— What you need to do —
Reproduce the data below verbatim, from its first line through the line containing "point(481,174)", with both of those lines included.

— Records to use —
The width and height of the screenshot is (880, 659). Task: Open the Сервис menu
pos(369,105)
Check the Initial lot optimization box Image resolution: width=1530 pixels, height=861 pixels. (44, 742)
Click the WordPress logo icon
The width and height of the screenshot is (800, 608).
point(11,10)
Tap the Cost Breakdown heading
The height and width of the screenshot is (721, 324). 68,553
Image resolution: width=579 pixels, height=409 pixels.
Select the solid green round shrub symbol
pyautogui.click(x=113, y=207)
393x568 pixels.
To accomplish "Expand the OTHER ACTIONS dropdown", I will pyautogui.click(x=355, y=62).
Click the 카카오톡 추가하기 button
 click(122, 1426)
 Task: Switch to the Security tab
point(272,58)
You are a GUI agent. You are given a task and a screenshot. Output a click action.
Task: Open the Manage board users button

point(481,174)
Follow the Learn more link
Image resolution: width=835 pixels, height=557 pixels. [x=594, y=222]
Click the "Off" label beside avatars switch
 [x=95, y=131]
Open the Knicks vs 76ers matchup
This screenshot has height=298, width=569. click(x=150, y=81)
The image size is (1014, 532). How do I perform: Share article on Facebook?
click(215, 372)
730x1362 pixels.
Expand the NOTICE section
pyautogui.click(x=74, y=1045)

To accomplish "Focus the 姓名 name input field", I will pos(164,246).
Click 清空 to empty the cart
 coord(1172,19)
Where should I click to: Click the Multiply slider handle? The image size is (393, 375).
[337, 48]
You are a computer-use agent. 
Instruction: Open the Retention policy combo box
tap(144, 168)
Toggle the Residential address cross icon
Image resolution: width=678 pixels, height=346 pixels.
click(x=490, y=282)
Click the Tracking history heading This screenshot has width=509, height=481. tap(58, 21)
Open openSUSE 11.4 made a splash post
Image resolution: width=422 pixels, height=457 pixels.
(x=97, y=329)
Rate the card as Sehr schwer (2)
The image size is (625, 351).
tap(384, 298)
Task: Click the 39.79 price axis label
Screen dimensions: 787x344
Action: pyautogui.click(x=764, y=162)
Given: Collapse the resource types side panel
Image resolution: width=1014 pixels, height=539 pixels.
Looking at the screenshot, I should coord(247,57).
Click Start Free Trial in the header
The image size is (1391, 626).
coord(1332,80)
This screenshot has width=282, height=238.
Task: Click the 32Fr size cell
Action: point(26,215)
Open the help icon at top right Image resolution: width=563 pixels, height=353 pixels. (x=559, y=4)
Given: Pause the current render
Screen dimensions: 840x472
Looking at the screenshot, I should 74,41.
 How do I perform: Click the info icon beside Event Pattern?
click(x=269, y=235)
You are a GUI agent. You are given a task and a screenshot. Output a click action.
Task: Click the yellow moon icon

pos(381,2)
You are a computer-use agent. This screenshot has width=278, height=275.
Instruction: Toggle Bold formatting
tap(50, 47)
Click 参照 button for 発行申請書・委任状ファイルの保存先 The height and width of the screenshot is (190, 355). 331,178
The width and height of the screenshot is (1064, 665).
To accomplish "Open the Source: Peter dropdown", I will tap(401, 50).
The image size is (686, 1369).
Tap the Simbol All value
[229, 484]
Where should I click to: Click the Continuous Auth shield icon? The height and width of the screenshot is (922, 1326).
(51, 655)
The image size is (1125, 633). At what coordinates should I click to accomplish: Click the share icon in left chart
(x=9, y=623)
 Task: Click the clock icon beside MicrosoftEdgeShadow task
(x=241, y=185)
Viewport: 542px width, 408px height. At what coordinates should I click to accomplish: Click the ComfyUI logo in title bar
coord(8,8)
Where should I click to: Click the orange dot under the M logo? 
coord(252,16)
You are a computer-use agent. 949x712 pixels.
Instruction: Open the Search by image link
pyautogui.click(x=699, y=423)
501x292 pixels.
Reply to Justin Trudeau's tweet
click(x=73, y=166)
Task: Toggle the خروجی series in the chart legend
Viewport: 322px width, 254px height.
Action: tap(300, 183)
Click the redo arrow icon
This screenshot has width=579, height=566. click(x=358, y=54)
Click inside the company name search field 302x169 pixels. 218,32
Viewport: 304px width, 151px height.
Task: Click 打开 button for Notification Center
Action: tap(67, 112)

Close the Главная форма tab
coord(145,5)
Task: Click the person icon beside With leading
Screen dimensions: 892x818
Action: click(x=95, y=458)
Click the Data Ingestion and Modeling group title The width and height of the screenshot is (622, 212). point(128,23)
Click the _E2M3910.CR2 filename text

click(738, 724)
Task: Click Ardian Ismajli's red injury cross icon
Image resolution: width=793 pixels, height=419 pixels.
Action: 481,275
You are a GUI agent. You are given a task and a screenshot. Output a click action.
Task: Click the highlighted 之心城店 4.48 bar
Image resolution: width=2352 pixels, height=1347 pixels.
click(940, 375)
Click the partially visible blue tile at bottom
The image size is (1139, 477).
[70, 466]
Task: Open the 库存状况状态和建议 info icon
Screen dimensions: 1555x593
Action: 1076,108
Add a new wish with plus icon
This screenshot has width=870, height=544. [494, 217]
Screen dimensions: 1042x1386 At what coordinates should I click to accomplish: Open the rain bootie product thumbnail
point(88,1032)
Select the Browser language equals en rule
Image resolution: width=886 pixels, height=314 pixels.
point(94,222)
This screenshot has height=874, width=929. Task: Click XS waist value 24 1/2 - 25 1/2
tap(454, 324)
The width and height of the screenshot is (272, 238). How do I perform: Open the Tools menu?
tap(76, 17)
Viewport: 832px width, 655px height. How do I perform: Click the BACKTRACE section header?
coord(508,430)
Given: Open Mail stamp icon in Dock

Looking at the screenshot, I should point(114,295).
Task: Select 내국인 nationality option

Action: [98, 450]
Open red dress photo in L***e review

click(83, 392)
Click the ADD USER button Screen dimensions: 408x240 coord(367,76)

— Result below —
The width and height of the screenshot is (880, 659). Task: Open the Сервис menu
pos(369,105)
Check the Initial lot optimization box Image resolution: width=1530 pixels, height=861 pixels. (44, 742)
Click the WordPress logo icon
The width and height of the screenshot is (800, 608).
point(11,10)
Tap the Cost Breakdown heading
The height and width of the screenshot is (721, 324). 68,553
Image resolution: width=579 pixels, height=409 pixels.
Select the solid green round shrub symbol
pyautogui.click(x=113, y=207)
393x568 pixels.
To accomplish "Expand the OTHER ACTIONS dropdown", I will pyautogui.click(x=355, y=62).
Click the 카카오톡 추가하기 button
 click(122, 1426)
 Task: Switch to the Security tab
point(272,58)
You are a GUI agent. You are given a task and a screenshot. Output a click action.
Task: Open the Manage board users button

point(481,174)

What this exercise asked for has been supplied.